People are also reading…
McCune sees the course as a “good way to get students to connect issues of politics, race, gender, sexuality and culture.”
He’s had the concept in his head for a long time.
“I always wanted to teach a course looking at black genius and the impossibility of black genius for the American public,” he says. “We’re always thought of as maybe being articulate or smart but not really genius.”
McCune says West, via hip-hop, helped give African-Americans platforms on which they could become all sorts of geniuses — literary, musical and more.
“Hip-hop is a way to show our creative genius,” he says. “Kanye really uses hip-hop as a vehicle to display all of his talents, albeit some better than others.”
McCune thought now was the right time to start the course. “Many people spend a lot of time talking about Kanye as a controversial and somewhat hot-headed figure,” he says. “They’re very interested in Kanye West as a source of personality. Throughout his career, he has always interested me — his sense of black excellence, his belief that we have within us the capacity for greatness. I know for Kanye that has translated as narcissism and arrogance.”

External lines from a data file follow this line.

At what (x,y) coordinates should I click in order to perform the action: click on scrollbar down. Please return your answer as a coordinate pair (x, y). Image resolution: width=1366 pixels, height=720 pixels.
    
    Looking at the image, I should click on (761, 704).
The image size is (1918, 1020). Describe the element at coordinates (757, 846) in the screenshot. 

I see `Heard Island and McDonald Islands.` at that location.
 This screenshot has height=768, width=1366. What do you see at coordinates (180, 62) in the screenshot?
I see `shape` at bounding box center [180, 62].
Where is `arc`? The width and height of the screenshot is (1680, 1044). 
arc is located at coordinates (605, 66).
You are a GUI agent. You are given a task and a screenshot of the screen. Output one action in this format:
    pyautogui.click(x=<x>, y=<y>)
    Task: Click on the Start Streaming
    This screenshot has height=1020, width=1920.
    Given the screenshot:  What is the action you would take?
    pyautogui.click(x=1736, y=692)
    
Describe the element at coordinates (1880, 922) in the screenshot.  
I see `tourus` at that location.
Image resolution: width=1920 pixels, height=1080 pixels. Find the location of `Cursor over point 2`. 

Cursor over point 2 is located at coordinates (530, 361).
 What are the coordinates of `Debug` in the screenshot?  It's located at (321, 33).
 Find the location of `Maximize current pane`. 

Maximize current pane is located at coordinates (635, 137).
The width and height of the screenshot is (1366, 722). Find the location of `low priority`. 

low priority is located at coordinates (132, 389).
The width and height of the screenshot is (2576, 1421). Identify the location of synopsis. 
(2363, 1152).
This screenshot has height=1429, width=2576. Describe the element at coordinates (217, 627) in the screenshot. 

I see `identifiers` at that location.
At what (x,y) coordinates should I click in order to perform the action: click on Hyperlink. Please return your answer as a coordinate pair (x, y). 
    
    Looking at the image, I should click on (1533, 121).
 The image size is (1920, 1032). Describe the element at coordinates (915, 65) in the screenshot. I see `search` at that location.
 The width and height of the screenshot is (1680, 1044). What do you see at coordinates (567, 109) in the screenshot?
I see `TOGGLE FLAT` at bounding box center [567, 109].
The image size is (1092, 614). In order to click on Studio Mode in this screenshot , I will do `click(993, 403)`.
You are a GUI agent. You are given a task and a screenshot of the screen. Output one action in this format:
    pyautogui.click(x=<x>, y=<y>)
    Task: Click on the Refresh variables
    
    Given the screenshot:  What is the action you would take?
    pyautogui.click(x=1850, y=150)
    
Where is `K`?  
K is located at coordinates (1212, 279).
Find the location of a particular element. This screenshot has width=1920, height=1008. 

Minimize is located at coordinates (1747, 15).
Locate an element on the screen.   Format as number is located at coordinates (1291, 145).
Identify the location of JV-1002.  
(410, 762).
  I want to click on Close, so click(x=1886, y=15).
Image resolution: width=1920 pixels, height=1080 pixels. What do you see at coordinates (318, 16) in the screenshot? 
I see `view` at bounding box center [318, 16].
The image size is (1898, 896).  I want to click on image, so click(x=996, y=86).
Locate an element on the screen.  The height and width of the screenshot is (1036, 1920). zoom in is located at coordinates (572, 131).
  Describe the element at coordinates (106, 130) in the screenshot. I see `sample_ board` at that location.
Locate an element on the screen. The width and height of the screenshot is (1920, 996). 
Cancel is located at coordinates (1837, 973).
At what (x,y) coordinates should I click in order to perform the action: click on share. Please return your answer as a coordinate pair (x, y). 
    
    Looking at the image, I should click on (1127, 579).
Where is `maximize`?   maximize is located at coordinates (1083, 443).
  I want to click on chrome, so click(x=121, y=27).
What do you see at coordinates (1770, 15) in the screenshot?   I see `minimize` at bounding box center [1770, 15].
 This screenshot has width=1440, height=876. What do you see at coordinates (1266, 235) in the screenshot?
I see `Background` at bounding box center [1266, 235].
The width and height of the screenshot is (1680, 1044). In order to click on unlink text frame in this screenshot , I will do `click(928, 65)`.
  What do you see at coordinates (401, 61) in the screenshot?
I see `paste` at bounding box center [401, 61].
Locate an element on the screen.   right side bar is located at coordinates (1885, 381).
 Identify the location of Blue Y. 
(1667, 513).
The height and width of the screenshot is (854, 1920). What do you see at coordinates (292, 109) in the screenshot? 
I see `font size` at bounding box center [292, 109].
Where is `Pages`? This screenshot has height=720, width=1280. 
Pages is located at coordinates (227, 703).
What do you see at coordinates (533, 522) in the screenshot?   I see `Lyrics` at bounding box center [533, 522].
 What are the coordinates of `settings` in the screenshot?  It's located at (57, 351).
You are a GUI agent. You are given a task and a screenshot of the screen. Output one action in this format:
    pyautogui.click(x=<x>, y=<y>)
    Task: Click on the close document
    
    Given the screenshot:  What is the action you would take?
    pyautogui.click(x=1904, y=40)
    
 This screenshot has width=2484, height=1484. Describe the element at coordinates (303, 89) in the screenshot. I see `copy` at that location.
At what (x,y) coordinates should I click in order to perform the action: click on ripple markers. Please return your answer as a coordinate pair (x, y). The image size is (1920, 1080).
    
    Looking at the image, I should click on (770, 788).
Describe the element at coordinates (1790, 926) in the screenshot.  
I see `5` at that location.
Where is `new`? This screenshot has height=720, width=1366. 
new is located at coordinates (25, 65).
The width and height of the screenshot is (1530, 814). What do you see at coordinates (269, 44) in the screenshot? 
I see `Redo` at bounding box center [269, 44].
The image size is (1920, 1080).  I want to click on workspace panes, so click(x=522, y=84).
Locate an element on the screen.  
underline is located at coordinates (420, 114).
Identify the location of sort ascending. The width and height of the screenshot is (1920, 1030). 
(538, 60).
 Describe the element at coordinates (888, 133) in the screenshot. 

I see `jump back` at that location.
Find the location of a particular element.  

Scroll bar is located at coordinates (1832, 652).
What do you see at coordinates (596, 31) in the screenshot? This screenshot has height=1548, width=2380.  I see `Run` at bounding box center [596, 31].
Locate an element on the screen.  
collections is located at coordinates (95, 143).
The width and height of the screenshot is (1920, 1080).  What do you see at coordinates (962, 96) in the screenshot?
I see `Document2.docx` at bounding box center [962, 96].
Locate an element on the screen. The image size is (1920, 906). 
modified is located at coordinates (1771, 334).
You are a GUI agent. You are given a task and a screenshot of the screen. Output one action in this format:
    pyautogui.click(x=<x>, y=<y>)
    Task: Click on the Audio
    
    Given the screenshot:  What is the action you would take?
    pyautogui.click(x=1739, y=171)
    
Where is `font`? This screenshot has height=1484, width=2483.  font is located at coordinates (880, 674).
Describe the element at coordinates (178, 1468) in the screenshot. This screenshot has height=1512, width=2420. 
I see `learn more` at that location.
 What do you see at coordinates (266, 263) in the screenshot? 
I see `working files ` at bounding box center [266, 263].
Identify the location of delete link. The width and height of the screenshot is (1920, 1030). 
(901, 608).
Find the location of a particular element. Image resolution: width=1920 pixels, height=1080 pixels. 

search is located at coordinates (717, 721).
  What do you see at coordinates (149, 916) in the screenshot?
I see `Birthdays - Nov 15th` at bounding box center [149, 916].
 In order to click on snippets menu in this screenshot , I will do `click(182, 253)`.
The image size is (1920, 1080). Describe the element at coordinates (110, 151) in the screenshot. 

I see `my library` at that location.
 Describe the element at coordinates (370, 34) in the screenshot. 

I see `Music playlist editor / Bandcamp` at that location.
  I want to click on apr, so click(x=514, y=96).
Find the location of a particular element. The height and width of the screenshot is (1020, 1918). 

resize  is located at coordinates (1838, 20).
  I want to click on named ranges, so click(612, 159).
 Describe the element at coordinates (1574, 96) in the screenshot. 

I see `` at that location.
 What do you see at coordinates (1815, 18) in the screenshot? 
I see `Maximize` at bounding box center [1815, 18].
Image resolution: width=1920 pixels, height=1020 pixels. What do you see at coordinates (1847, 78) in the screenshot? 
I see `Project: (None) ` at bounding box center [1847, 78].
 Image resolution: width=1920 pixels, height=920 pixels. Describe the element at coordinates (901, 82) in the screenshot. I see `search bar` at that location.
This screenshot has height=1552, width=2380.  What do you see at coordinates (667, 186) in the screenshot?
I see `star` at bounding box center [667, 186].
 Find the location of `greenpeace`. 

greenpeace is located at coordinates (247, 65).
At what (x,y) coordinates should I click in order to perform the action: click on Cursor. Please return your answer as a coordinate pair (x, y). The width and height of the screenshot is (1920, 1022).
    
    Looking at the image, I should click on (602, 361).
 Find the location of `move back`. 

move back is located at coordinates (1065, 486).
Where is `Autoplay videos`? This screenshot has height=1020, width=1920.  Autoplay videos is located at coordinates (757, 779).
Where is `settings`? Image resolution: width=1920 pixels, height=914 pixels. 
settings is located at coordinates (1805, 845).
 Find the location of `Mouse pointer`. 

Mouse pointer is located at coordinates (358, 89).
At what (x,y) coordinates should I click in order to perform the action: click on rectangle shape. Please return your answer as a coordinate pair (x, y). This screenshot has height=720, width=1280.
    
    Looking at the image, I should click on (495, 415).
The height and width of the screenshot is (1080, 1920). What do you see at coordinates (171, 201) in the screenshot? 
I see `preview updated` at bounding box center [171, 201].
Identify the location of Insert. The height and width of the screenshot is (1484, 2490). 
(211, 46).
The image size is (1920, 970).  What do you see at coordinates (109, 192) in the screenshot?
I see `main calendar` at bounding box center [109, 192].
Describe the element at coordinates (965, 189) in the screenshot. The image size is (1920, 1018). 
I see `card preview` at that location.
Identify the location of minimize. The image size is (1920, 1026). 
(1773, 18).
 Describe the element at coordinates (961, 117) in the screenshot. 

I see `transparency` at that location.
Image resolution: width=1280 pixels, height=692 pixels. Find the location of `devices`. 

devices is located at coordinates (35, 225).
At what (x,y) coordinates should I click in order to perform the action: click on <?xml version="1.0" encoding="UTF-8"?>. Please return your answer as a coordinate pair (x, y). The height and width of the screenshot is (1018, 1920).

But, he adds, there’s also “a healthy dose of confidence and investment in black excellence that translates to so many people, and young people in particular. I knew my students had connections to Kanye. They’re always referencing his music and performances and videos and fashion. What better time than now to take seriously Kanye West as a cultural icon? I’m always interested in how he’s pushing whatever boundaries.”
McCune says West surprises by constantly pushing the bar of what’s expected from a rapper, including reminding the public of hip-hop’s connection to politics. West famously said on national television, in response to Hurricane Katrina, that former President George W. Bush doesn’t care about black people.
“At that point, I realized the dynamics of this performer, how he embodied multiple fears of black life,” McCune says.
Some topics on the syllabus for the 14-week course:
• “Who is Kanye West and Why Is He in the Flashing Lights?”
• “Touch the Sky, When the Aspirant Turns Genius”
• “Father Stretch My Hands, or How Hip-Hop Takes Us to Church”
• “Love Lock Down, or Hip-Hop’s Queer Love Languages”
• “I Love Kanye, or How Critique Slips Into Hate”
McCune promises there will be a full segment on “The Swift Moment,” referring to West’s onstage confrontation with pop singer Taylor Swift at the 2009 MTV Video Music Awards.
Lectures take place on Tuesdays; “critical listening parties” are Thursdays, with guest artists on select Thursdays.
McCune first discovered West when he appeared on TV’s “Def Poetry Jam” in 2004, the same year of his debut album, “The College Dropout.”
McCune, who, like West, is a Chicago native, says they grew up in the same neighborhood. They’re both the same age — 39. He names “Graduation” (2007) as his favorite West album. “It’s quintessentially produced and has its own optimistic personality. ... Every album teaches you something.”
McCune, author of 2014’s “Sexual Discretion: Black Masculinity and the Politics of Passing” (University of Chicago Press) is working on a new book, “On Kanye West.” He will give a series of lectures, open to the public, on Feb. 15, March 8 and April 12 at Washington University (exact locations to be announced).